What are the implications of Nick Robinson's reporting?
Posted by Jonathan Lomax at Fri, 08/01/2010 - 10:30am in Internet, Political commentary
Now that the dust has settled on the Labour leadership plot that never was there is time to reflect on the way this 'micro plot' affected the news media. There has been much written recently about how blogs and Twitter will affect the General Election campaign. What is already clear, however, is that TV news reporters are already changing their style in order not to be outdone by the less-constrained blogosphere.
BBC Political Editor Nick Robinson found himself on the wrong side of the story after his repeated denials that anything was afoot soon turned out to be false. Whether this affected his subsequent performance on the 10 O'Clock News is open to debate but his decision to name the so-called 'six Cabinet ministers who may have been thinking of resigning' struck some as a last-ditch attempt to get back on top of the story.

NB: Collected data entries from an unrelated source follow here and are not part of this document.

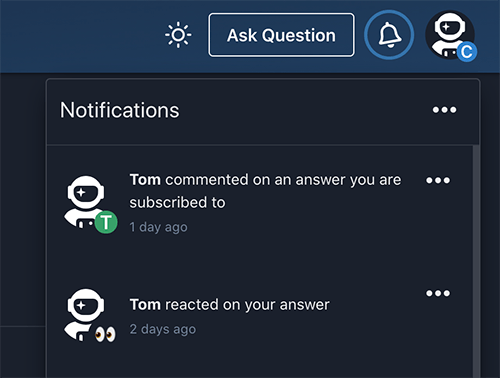Open the 'commented on an answer' notification
The width and height of the screenshot is (500, 378).
pos(259,202)
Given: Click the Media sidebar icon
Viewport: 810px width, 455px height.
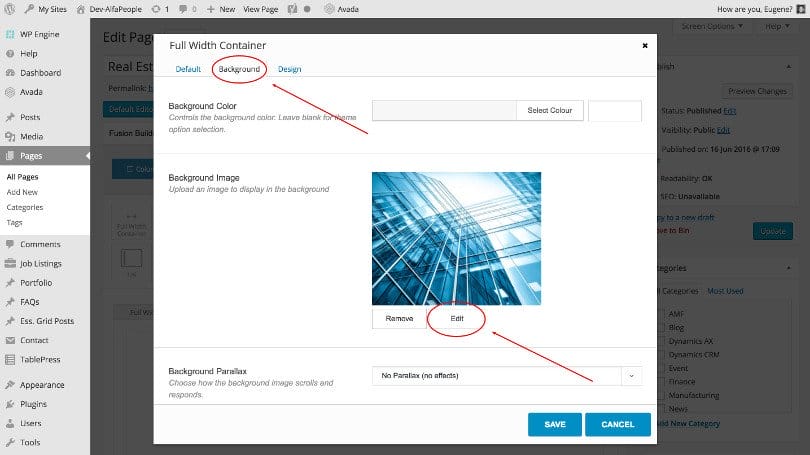Looking at the screenshot, I should pos(9,136).
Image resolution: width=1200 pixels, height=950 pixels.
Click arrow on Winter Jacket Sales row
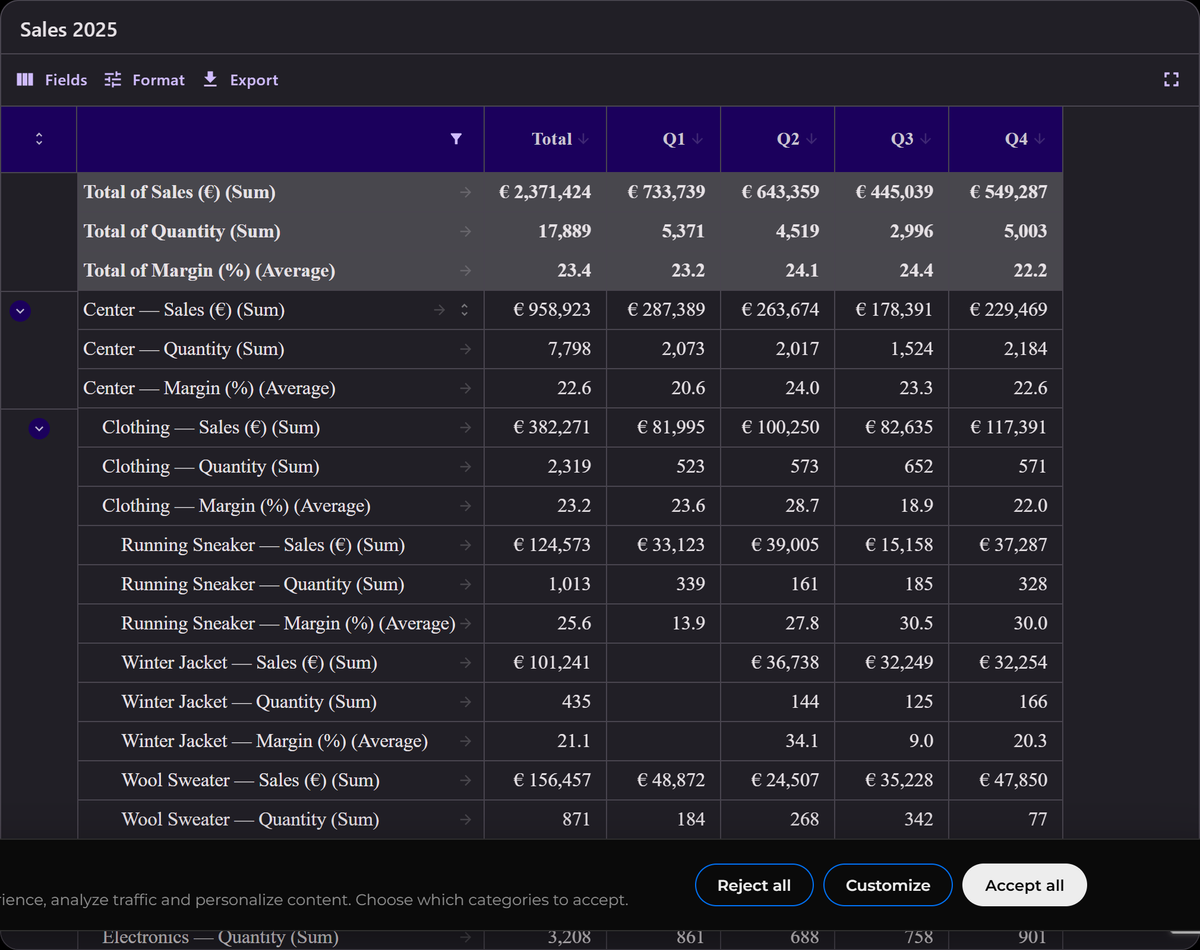click(464, 663)
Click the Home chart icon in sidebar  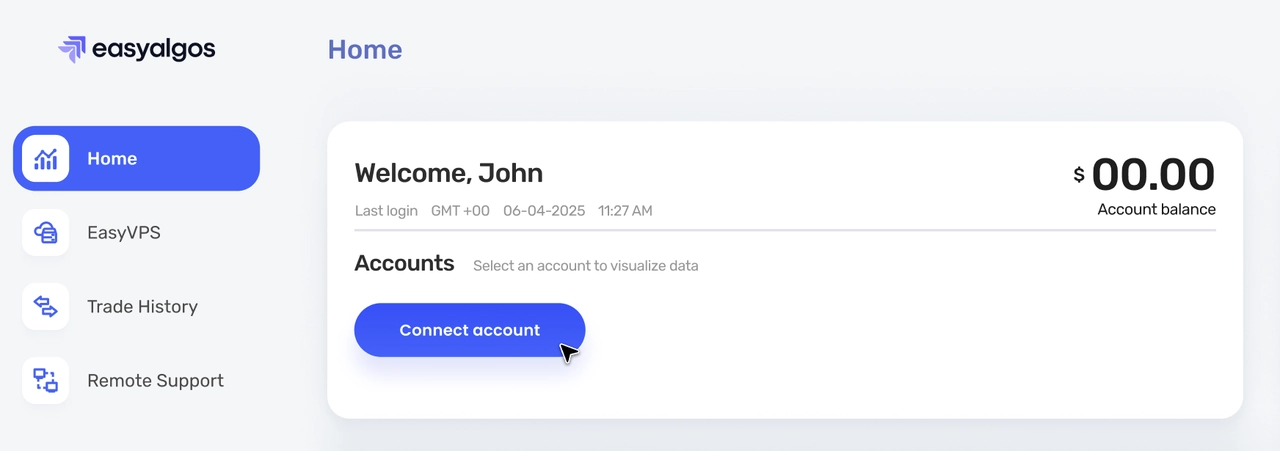(x=46, y=158)
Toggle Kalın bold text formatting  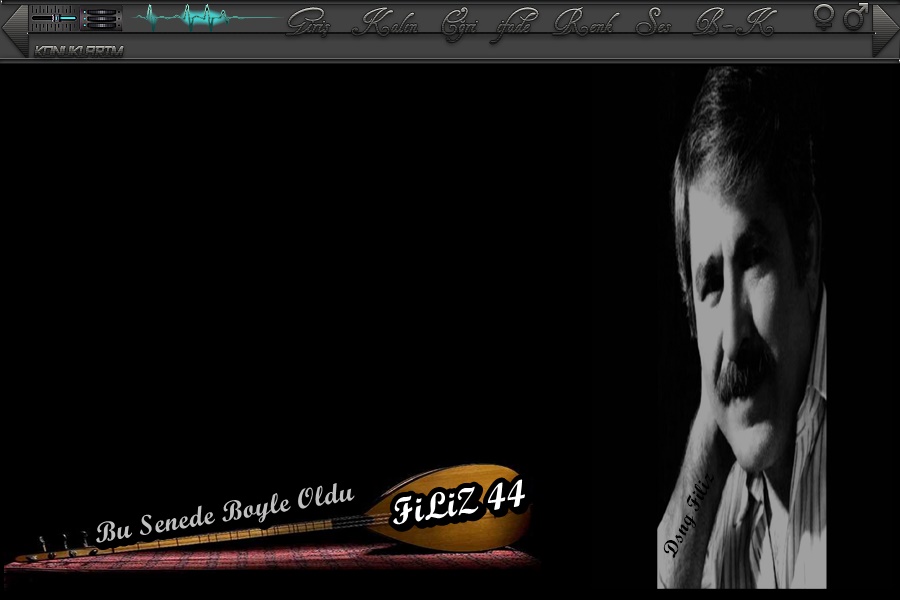[x=385, y=22]
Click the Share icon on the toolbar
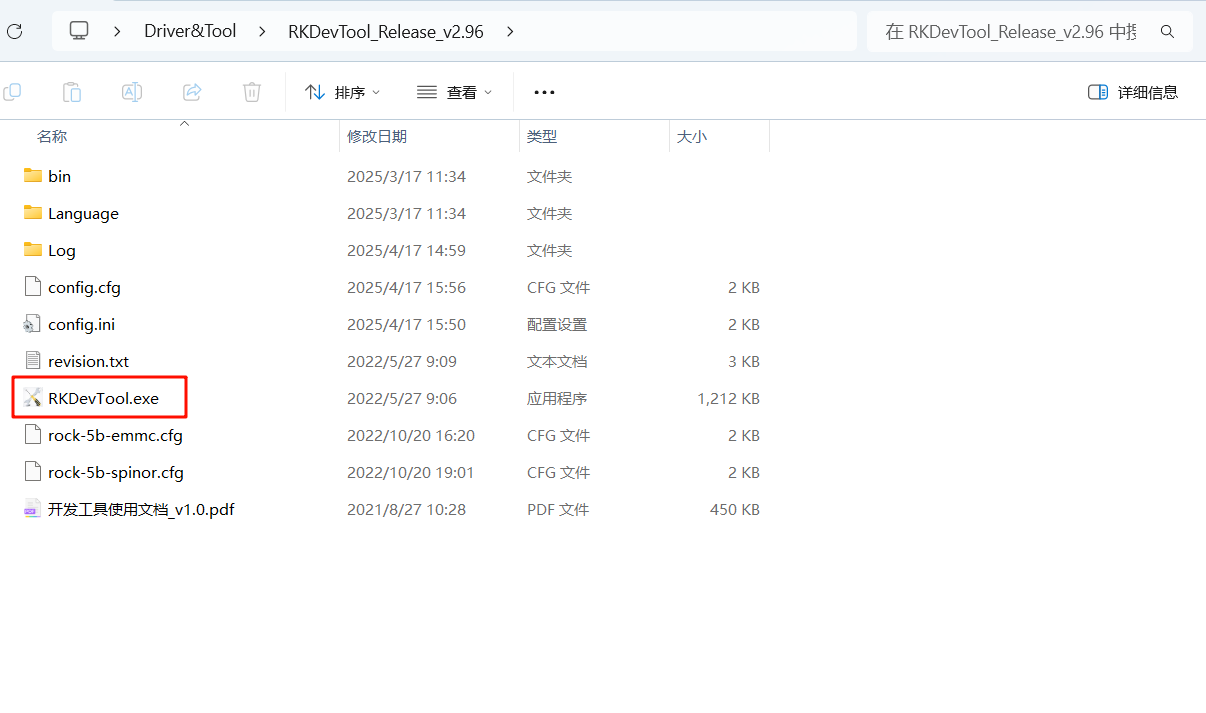1206x713 pixels. (191, 91)
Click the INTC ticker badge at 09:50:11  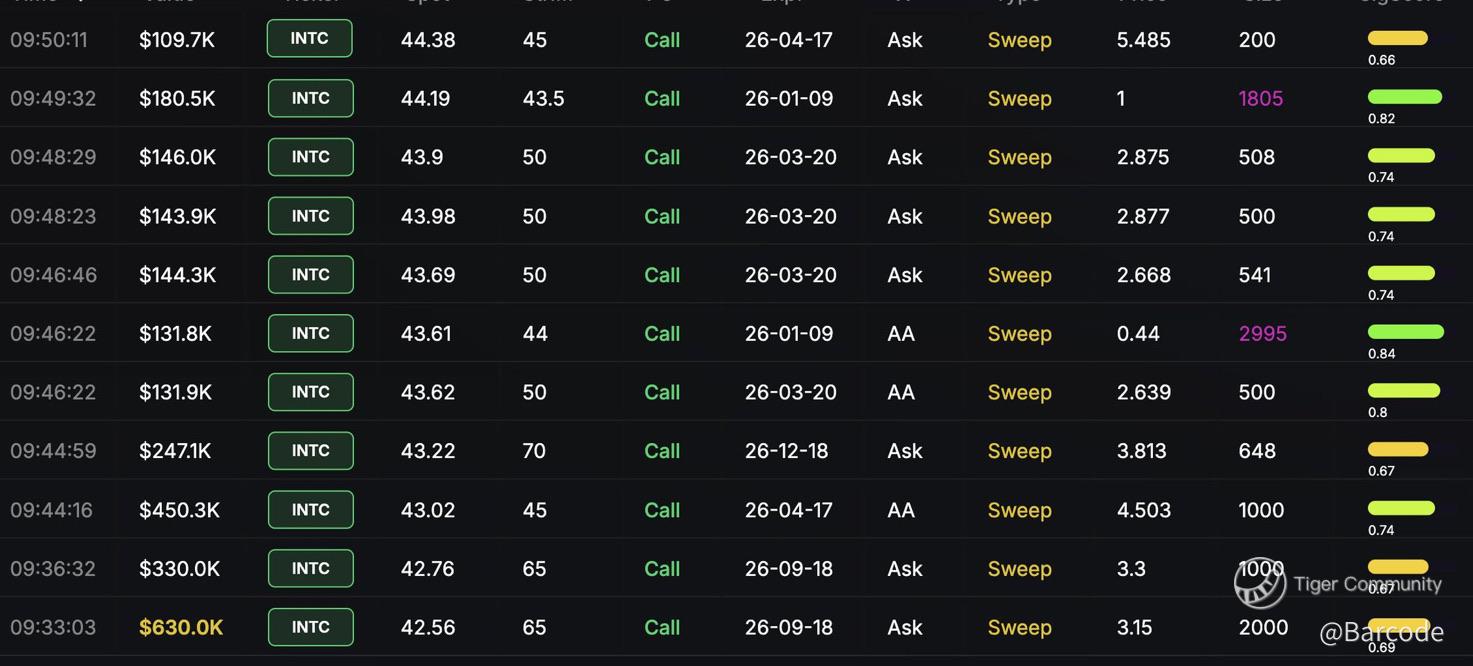coord(310,39)
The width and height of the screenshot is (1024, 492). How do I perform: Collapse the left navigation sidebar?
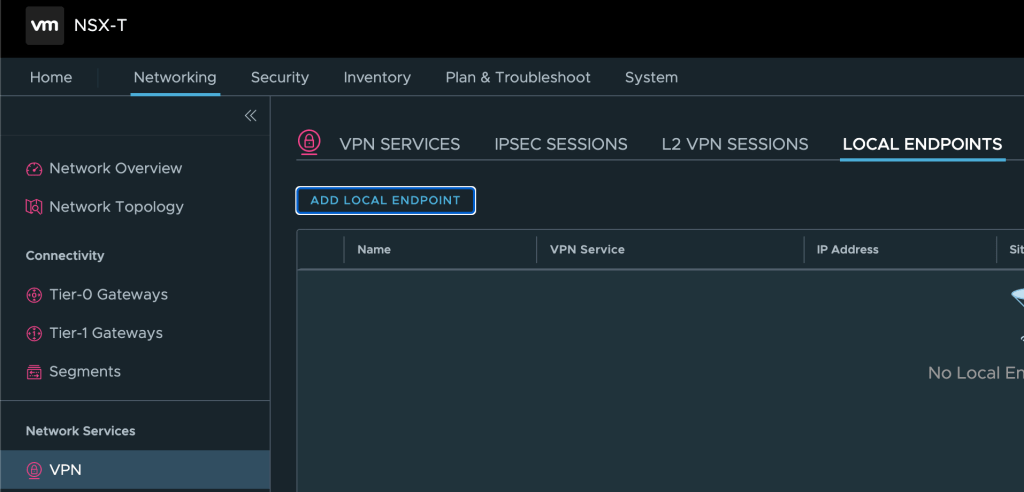[250, 116]
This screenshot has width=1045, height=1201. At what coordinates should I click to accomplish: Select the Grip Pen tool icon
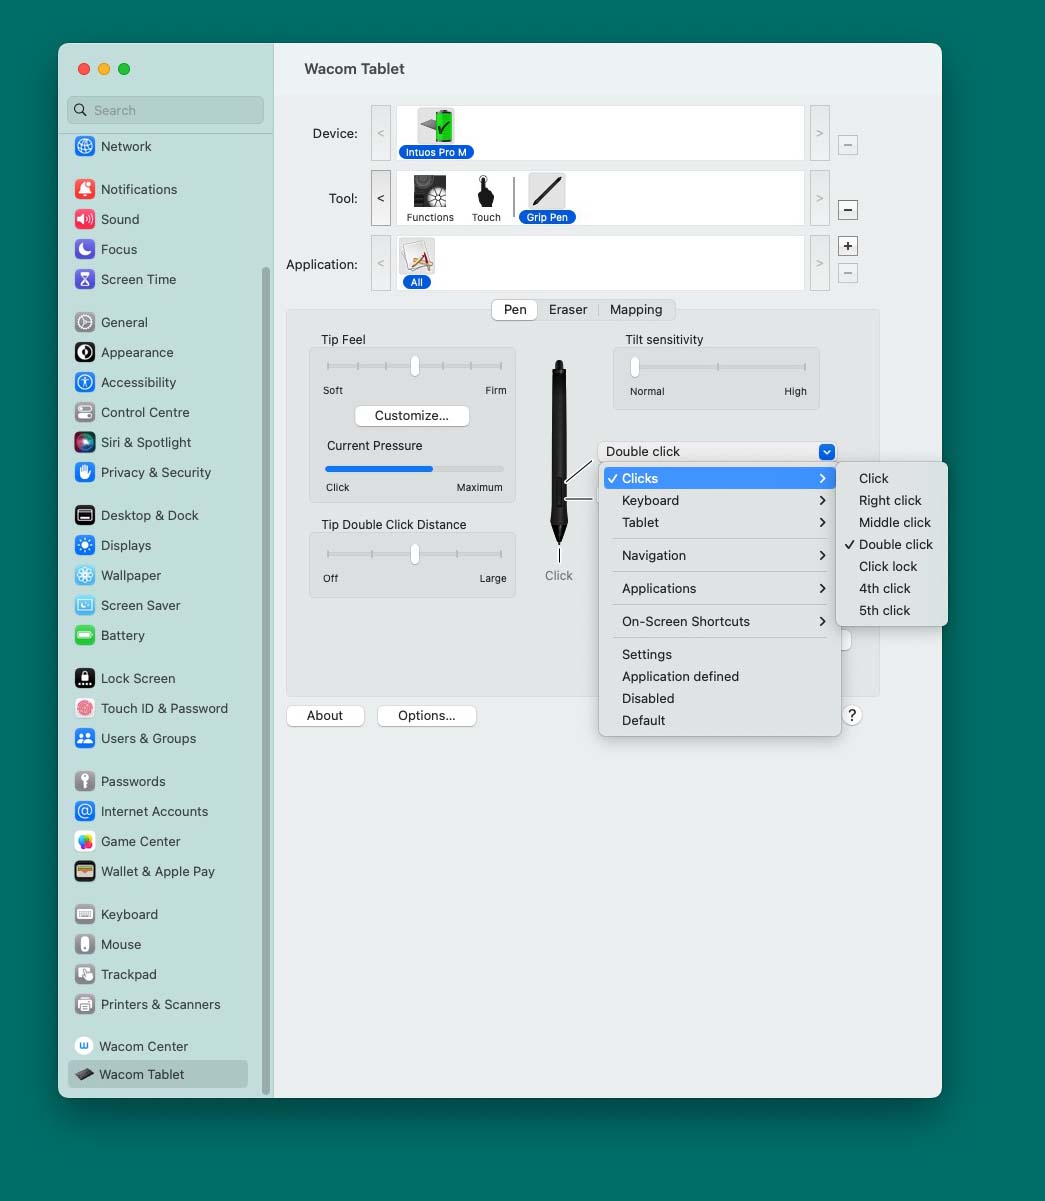(x=546, y=192)
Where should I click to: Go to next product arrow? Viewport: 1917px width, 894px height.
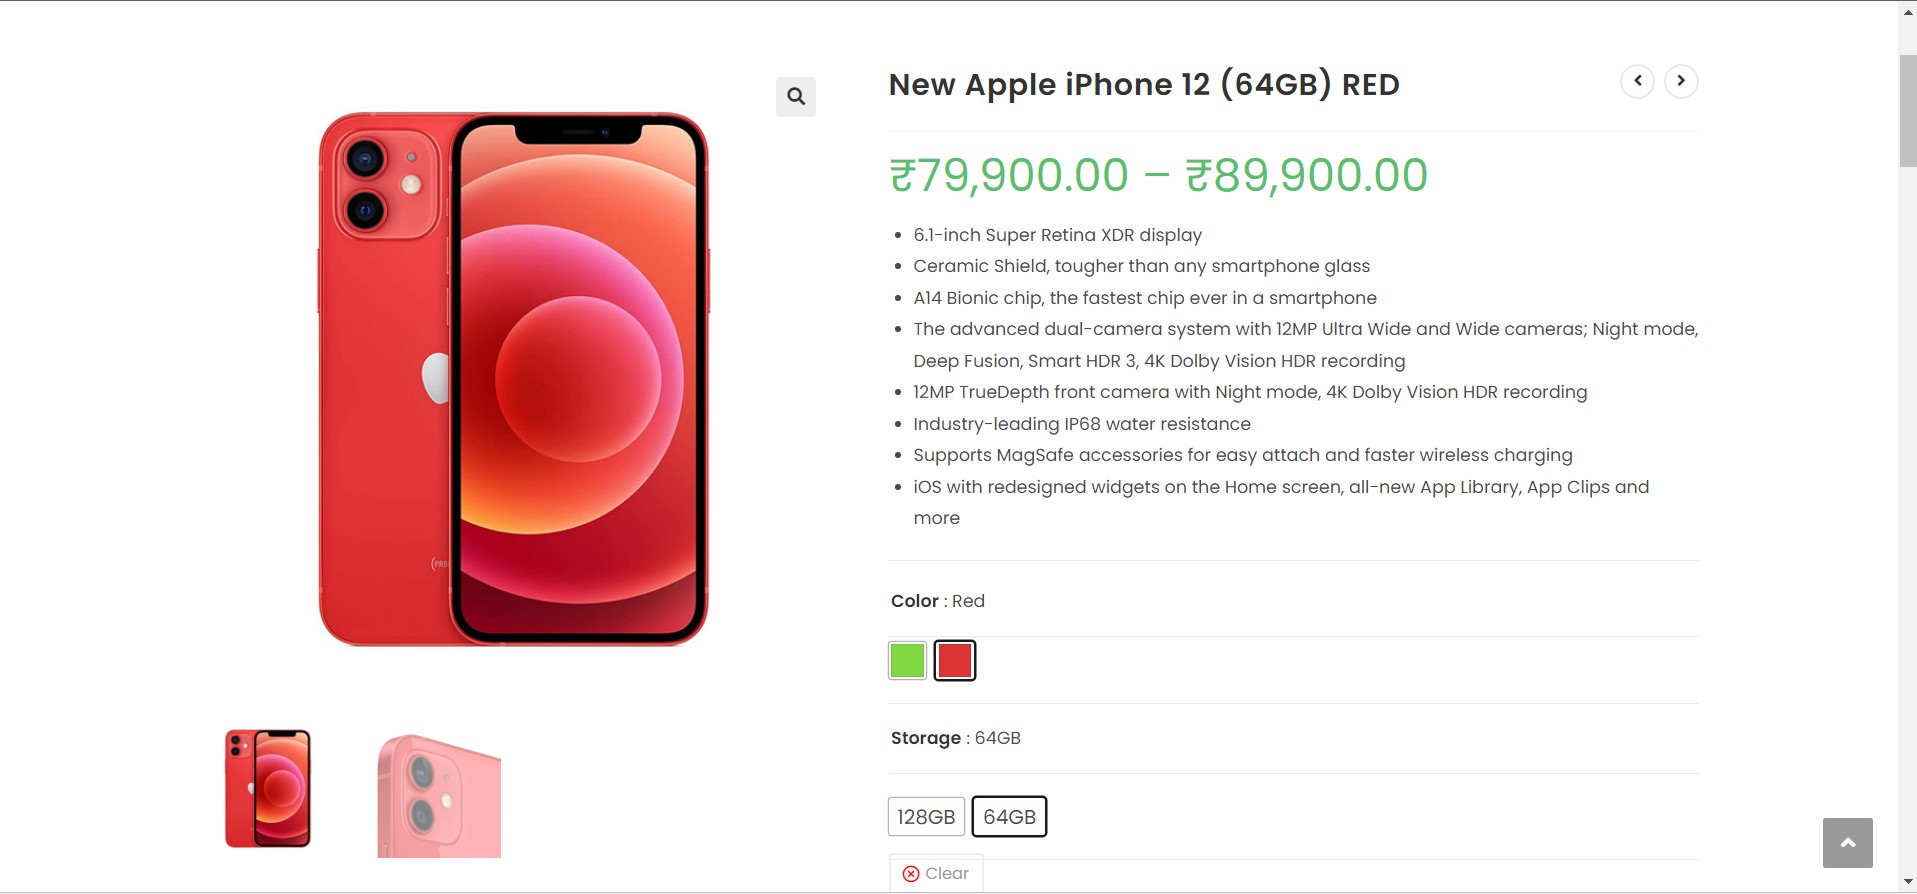(1681, 81)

It struck me as a pretty desperate thing to do, particularly when Robinson said that the people named he had actually managed to speak to had flatly denied the story. He also went on to admit that he had not been able to speak to them all before naming them as potential plotters live on air. Subsequently all of the six flatly denied the rumour.
Whatever the position of Harman, Miliband et al it surely marks a change in BBC policy when damaging rumours spread by self-interested parties to boost their own cause (in this case the failed plotters) are repeated on air despite flat denials by the protagonists.
If them's the new rules, does it mean that every rumour is now reportable breathlessly from Downing Street, no matter how flimsy the evidence? If so, the online world may need to stop navel gazing about its own influence as it will already have won the battle through the 'blogification' of the mainstream media.